[[ MATERIAL PROVIDED open ]]

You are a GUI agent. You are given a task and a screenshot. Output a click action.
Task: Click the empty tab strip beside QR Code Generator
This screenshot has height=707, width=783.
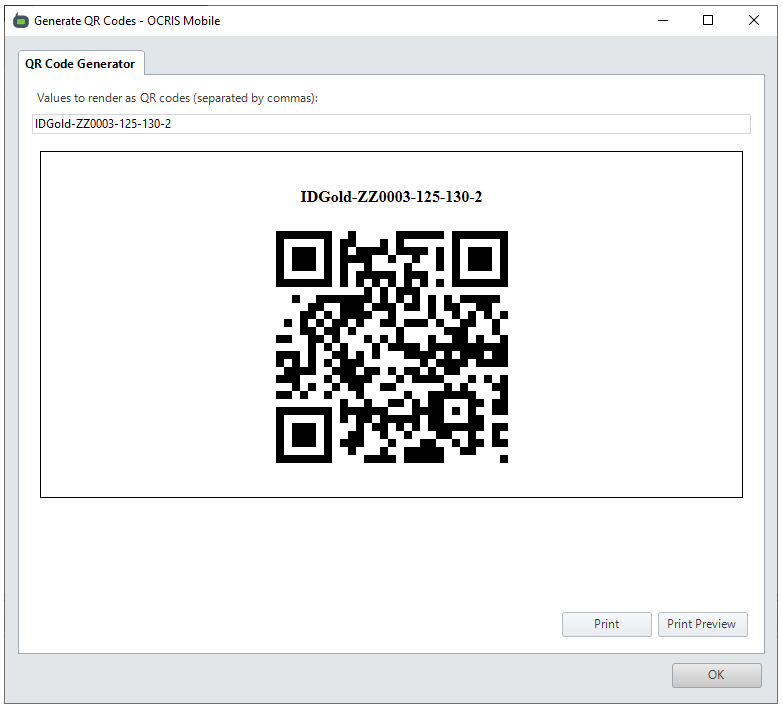450,62
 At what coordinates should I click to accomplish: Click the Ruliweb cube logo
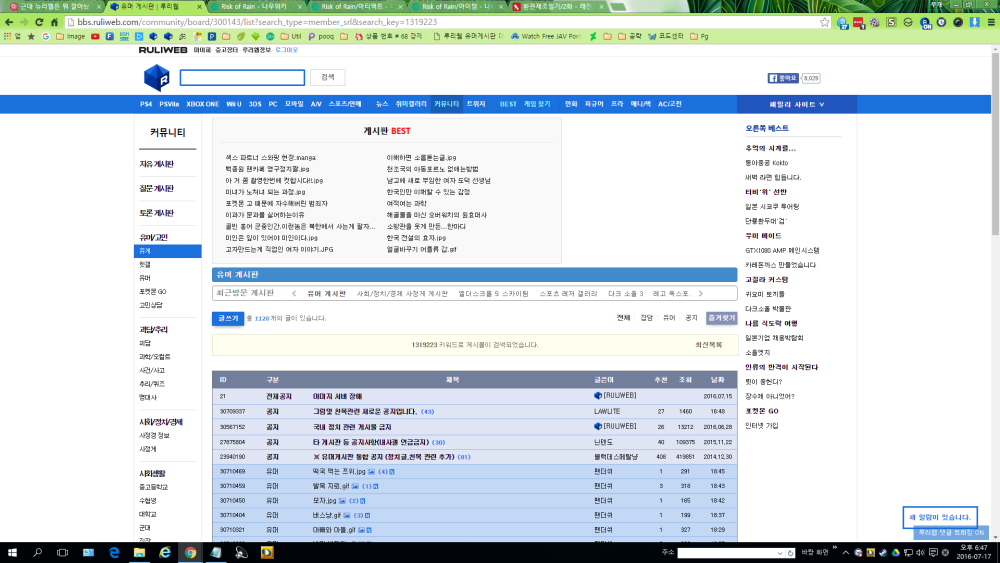pyautogui.click(x=156, y=77)
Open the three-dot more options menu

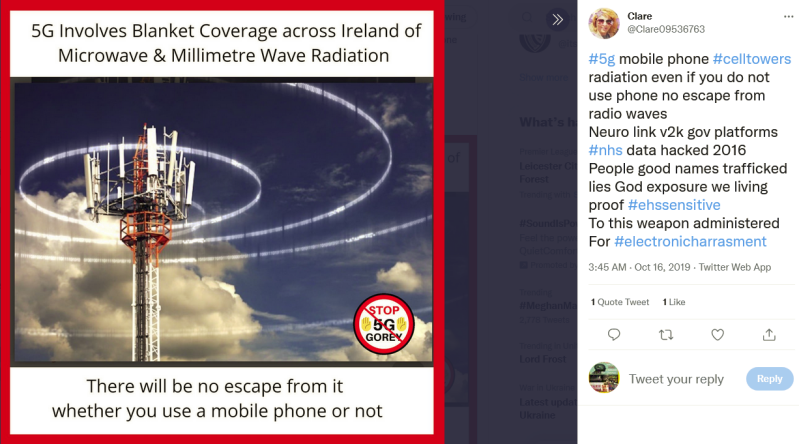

[[ MATERIAL PROVIDED closed ]]

:: HOW TO COMPLETE THIS TASK ::
Quote, word for word and nothing more, every line from the line with "Task: Click the" to the end of the entries, including both ends; skip any pictures.

:: WRITTEN RESPONSE ::
Task: Click the empty tab strip beside QR Code Generator
This screenshot has height=707, width=783.
450,62
 At what coordinates should I click to accomplish: Click the Ruliweb cube logo
pyautogui.click(x=156, y=77)
Open the three-dot more options menu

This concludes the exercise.